Stream It Or Skip It: ‘Stuntman’ on Disney+, A Doc About One Man’s Steam-Powered Daredevil Dream

Stuntman (Disney+) almost burns out the fuse on its subject’s dream, but eventually does find a route back to the rocket that will carry one daring stunt performer in a vault across a canyon. Part proud dream, part leap of faith, it’s a journey that, for better or worse, is imbued with the spirit of 1970’s hustler daredevil Evel Knievel.

STUNTMAN: STREAM IT OR SKIP IT?

The Gist: In September 1974, ABC’s Wide World of Sports favorite, school lunchbox adorner and stars ‘n’ stripes jumpsuit enthusiast Evel Knievel attempted one of his most outrageous stunts yet, a rocket-powered leap across the vast Snake River Canyon in southern Idaho. Presented nationwide on a faulty, undersold close-circuit broadcast, the jump was plagued with production and logistic issues from the start, and when Knievel’s X-2 “Skycycle” plunged nose first into the canyon after its parachute deployed too early, the whole thing felt like an omen for the weird vibe of Nixon’s America.

Nevertheless, Knievel endured, and so did one man who his daredevil exploits inspired. Beginning in the early 1980’s, Eddie Braun built a solid career as an in-demand Hollywood stunt performer, eventually working on such blockbusters as Transformers and The Avengers. When we meet him, Braun is preparing to accelerate a roll-caged mockup of a California Highway Patrol police interceptor up to 80MPH, at which point he’ll detonate the bomb in its trunk with him still in it. It’s just another day at the office for the likeable Braun, who also introduces us to his wife, family, and lifelong, slightly harebrained dream: to recreate Knievel’s Snake River Canyon jump down to its original specifications, only this time, this stuntman aims to stick the landing.

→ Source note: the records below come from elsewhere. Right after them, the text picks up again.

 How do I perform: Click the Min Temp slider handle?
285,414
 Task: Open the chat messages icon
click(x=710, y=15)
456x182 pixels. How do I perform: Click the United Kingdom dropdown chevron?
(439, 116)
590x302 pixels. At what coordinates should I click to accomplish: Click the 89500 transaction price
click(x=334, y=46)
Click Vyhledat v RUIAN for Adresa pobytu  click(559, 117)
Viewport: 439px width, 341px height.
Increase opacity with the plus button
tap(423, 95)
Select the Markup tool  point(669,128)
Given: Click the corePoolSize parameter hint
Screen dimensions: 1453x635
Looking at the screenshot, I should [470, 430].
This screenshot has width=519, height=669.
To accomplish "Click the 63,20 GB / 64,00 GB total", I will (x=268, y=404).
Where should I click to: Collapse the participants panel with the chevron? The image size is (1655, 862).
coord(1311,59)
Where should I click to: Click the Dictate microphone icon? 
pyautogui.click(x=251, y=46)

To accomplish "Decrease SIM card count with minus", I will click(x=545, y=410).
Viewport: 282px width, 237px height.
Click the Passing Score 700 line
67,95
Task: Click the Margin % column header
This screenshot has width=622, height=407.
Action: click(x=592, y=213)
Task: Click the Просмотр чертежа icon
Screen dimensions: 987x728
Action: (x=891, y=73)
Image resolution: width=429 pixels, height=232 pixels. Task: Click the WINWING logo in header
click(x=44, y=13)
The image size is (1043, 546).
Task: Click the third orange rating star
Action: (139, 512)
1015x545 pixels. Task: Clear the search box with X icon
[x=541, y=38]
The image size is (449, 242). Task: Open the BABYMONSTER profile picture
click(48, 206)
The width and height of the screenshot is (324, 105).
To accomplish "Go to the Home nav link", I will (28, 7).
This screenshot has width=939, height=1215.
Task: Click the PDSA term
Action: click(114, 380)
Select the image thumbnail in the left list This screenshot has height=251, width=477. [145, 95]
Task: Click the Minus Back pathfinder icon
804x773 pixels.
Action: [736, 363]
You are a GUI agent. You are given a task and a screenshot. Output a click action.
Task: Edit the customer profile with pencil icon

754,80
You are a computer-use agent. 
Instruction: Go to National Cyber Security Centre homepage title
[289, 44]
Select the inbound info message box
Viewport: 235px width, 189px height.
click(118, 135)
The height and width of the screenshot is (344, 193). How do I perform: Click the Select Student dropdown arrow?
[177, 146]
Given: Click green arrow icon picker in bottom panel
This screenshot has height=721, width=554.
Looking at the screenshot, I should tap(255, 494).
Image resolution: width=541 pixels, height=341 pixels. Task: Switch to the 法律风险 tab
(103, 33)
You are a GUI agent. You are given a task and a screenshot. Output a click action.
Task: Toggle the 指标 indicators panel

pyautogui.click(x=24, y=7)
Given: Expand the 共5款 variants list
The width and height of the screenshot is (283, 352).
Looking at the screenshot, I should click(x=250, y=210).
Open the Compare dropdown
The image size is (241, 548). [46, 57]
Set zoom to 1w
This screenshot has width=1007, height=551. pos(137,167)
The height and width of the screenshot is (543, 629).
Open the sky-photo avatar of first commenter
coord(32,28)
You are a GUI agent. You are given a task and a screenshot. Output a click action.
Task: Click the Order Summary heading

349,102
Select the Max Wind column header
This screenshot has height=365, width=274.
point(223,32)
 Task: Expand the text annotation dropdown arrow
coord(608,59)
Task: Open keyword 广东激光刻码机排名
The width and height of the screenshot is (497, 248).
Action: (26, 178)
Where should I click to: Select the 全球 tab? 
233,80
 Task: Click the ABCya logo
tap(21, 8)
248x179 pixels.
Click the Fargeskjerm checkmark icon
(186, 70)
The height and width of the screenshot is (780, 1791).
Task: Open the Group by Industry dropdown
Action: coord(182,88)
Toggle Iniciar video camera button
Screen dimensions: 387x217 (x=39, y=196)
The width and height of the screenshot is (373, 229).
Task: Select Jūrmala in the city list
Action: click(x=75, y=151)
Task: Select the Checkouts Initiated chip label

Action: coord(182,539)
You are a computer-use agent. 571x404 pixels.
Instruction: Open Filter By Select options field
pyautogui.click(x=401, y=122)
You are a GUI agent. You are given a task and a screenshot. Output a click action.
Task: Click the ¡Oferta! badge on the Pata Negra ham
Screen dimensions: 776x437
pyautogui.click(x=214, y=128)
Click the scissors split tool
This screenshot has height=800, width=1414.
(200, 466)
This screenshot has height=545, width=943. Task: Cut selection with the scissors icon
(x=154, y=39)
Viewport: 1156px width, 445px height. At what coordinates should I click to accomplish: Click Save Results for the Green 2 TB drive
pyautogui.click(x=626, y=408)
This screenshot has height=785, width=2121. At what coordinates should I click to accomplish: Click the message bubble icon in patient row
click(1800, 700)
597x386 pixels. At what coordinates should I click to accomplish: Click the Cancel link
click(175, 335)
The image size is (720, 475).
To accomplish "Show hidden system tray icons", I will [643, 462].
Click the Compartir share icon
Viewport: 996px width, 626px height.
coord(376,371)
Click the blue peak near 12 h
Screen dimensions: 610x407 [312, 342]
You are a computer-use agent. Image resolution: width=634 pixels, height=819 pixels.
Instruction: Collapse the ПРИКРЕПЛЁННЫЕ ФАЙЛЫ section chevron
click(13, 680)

To do this, Braun teams up with Scott Truax, son of aerospace engineer Robert Truax, the man who designed the original X-2’s steam-powered propulsion system. “It’s been my dream since I was a kid to be able to prove that my dad’s rocket would’ve worked,” Truax says, and his dream becomes aligned with Braun’s dream as their pipe dream project builds momentum. Truax sets to machining the rocket with his father’s original plans, thousands of rivets, aging spare parts, and tools dating from 1974. Braun visits Twin Falls, and encounters locals still pissed about Knievel’s bounced checks and lasting environmental damage. And major TV networks and financial benefactors balk at a partnership, citing interest level and the baked-in danger to life and limb.

Despite the delays and setbacks, launch day arrives, and Stuntman captures Braun as he climbs into the “Evel Spirit” rocket in his NOMEX suit and crash helmet emblazoned with his blood type while his crew of veteran stunt professionals make their final preparations. “Initiator enabled…5…4…3…2…1…”

Stuntman (2021)
Photo: Disney+

What Movies Will It Remind You Of? There’s a fun run in Stuntman through some of Braun’s career highlights — the precision driver aggressively barrel-rolling and corkscrewing bulky Buicks and Chryslers for 1980s network television productions like The Fall Guy and Dukes of Hazzard, or Charlie Sheen’s famous “See you later!” swan dive off a bridge from the back seat of a moving jeep in Navy SEALs (1990), where it was actually Braun doing the leaping. And all of the talk in Stuntman about the seventies pop culture anomaly that was Evel Knievel can only bring to mind Super Dave Osbourne, that recurring staple of ‘80s late night TV and other comedic appearances (2000’s The Extreme Adventures of Super Dave), who never met a pratfall or jumpsuit to which he didn’t give a hearty thumbs up.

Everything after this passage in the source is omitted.